Available data:
·····

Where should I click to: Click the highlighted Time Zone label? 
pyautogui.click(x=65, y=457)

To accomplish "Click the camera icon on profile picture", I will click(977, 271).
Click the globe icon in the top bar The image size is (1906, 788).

·····

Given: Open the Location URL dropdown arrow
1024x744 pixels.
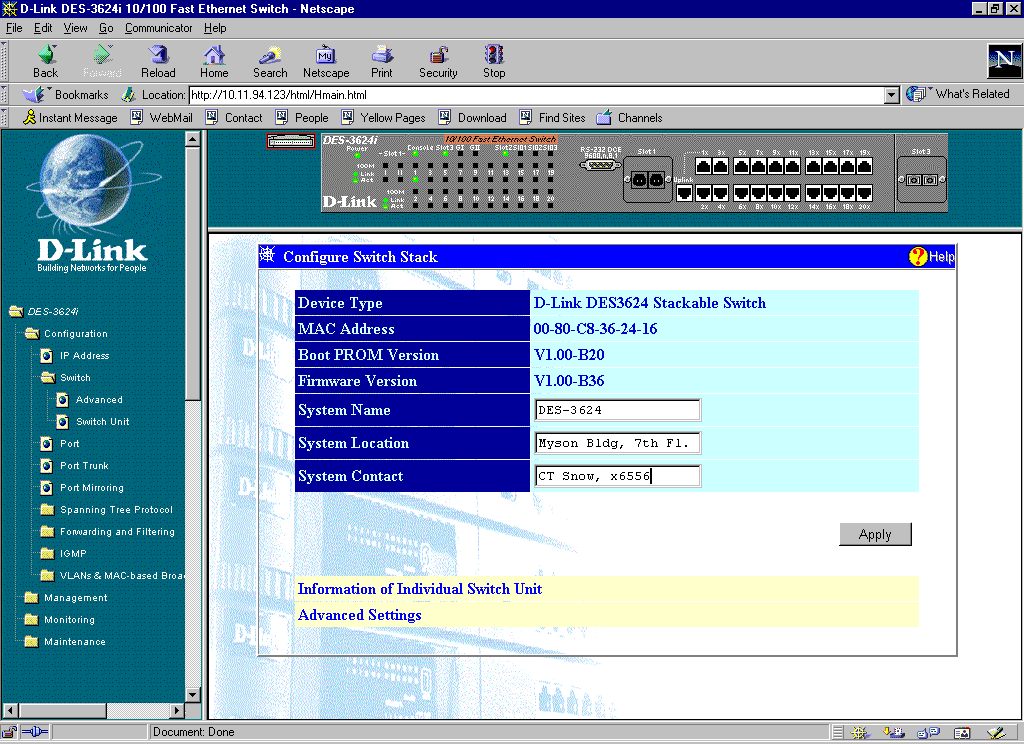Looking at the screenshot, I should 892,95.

·····

Exercise details: Select, from the listing, all lines that include the word "icon".

Answer to the exercise:
To accomplish "Click the camera icon on profile picture", I will click(977, 271).
Click the globe icon in the top bar The image size is (1906, 788).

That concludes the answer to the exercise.